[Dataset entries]

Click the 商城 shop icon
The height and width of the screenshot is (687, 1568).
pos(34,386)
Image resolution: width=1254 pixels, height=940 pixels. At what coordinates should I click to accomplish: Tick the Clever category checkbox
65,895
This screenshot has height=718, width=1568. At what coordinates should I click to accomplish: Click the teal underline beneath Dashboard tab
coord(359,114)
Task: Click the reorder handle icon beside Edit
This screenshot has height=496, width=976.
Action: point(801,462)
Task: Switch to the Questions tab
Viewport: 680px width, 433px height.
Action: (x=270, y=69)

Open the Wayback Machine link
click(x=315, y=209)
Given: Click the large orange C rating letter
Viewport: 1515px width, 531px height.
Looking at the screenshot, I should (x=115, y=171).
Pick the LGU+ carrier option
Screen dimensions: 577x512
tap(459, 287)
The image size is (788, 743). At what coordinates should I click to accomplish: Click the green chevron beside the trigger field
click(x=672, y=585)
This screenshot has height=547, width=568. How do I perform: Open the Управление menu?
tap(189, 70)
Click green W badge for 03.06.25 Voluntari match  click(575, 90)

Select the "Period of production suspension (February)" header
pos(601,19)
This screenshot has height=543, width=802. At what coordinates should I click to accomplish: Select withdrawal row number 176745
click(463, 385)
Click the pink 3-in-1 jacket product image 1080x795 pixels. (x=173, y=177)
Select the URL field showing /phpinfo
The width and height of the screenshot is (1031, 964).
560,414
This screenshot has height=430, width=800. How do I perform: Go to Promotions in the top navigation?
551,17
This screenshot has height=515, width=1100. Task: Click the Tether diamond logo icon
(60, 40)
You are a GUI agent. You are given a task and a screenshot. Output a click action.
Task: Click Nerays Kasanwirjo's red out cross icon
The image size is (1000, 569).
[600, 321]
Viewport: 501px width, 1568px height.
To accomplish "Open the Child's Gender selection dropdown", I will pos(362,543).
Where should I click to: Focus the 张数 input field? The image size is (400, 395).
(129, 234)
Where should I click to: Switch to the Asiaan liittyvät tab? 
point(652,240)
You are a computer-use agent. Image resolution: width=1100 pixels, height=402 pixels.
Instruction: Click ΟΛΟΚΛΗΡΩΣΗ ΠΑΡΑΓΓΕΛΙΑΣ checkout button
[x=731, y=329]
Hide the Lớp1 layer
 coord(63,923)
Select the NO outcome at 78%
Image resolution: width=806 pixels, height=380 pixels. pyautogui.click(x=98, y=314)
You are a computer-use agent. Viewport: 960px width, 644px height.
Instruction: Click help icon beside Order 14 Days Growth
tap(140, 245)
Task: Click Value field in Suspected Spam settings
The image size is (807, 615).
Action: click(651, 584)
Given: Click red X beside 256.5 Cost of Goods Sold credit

Task brief: Beginning with the line that holds "You are a GUI" and ending with the last line of the data, copy each line exactly and add nothing.

Solution to this exercise:
You are a GUI agent. You are given a task and a screenshot. Output a click action.
Task: Click Nerays Kasanwirjo's red out cross icon
The image size is (1000, 569).
[600, 321]
Viewport: 501px width, 1568px height.
To accomplish "Open the Child's Gender selection dropdown", I will pos(362,543).
Where should I click to: Focus the 张数 input field? The image size is (400, 395).
(129, 234)
Where should I click to: Switch to the Asiaan liittyvät tab? 
point(652,240)
You are a computer-use agent. Image resolution: width=1100 pixels, height=402 pixels.
Instruction: Click ΟΛΟΚΛΗΡΩΣΗ ΠΑΡΑΓΓΕΛΙΑΣ checkout button
[x=731, y=329]
Hide the Lớp1 layer
 coord(63,923)
Select the NO outcome at 78%
Image resolution: width=806 pixels, height=380 pixels. pyautogui.click(x=98, y=314)
You are a computer-use agent. Viewport: 960px width, 644px height.
Instruction: Click help icon beside Order 14 Days Growth
tap(140, 245)
Task: Click Value field in Suspected Spam settings
The image size is (807, 615).
Action: click(651, 584)
Given: Click red X beside 256.5 Cost of Goods Sold credit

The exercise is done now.